今日は、肺気腫症と喫煙についてお話したいと思います。

肺気腫症の患者さんの大部分は中年以上の男性です。肺気腫症は慢性閉塞性肺
疾患に含まれます。

WHOによりますと、この慢性閉塞性肺疾患は、今から約10年前の1990
年には死亡原因の12位でした。ところが、2020年には第5位に上がる見
込みです。ちなみに第1位は、虚血性心疾患、第2位は脳血管障害です。死亡
原因が急上昇する最大の理由は煙草を吸う事にあるとされています。

先進国では、喫煙人口はどんどん減少していますが、世界的にみると煙草を吸
う人たちはますます増えていくそうです。

さて、肺の機能ですが、大気中の酸素を取り込んで不要になった二酸化炭素を
体外に排出します。気管は左右の気管支に分かれ、どんどん細かく短く分かれ、
ついには終末細気管支になります。終末細気管支より末梢は、呼吸細気管支と
呼ばれ、その末端に肺胞を形成します。この呼吸細気管支から肺胞で、肺本来
のガス交換が行われます。

肺気腫症は肺胞壁の破壊と呼吸細気管支以下の気腔の異常拡張を特徴とす疾患
です。異常拡張の結果、肺は過膨脹となりガス交換がスム−ズに行われなくな
ります。症状は息切れないしは呼吸困難です。はじめは安静時には自覚せず、
階段や坂道を登る時自覚する程度ですが、症状が進むと、平地でも健常者と同
じ速度では歩行できなくなり、休み休みしなければ歩けなくなります。

さらに進行すると話をしたり着替えの際にも呼吸困難となります。咳や痰は、
しばしば認められますが、これは喫煙によるものでしす。病気の原因は不明で
すが、喫煙本数と強い相関が認められています。

治療により治ることはありませんが、症状を和らげたり、疾患の進行を遅らせ
ることができます。
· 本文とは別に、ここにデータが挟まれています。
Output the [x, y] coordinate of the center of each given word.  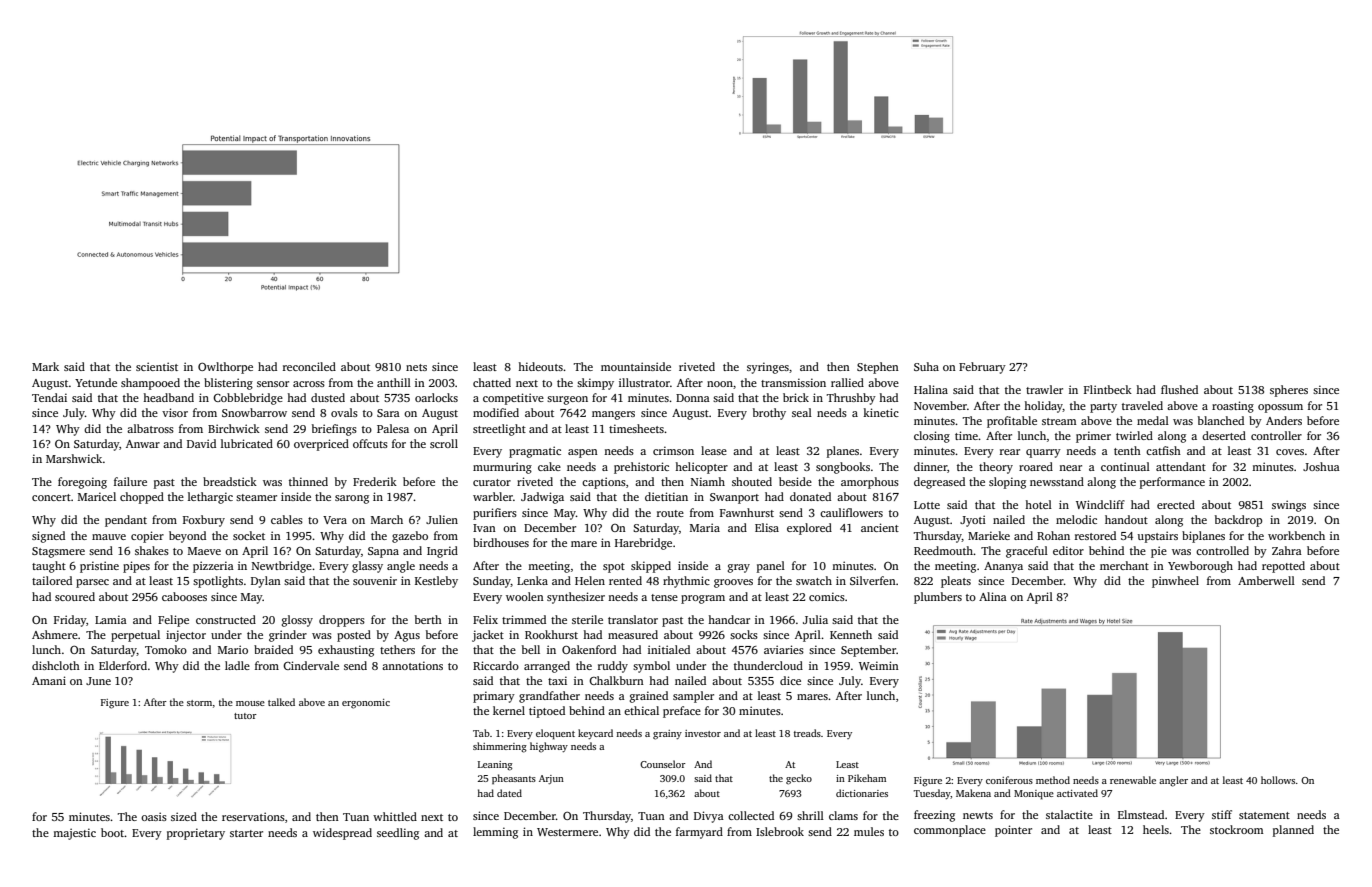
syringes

第1に、喫煙指導と栄養管理です。第2に、呼吸リハビリ
テ−ションとして腹式呼吸、口すぼめ呼吸、運動トレ−ニング等があります。
第3に薬物療法として、気管支拡張剤、抗コリン剤、ステロイド剤等がありま
す。第4に、低酸素血症に対して酸素投与が行われます。第5に、外科的治療
も行われます。

経過と予後。一般に慢性の経過をたどり、予後は必ずしも悪くありません。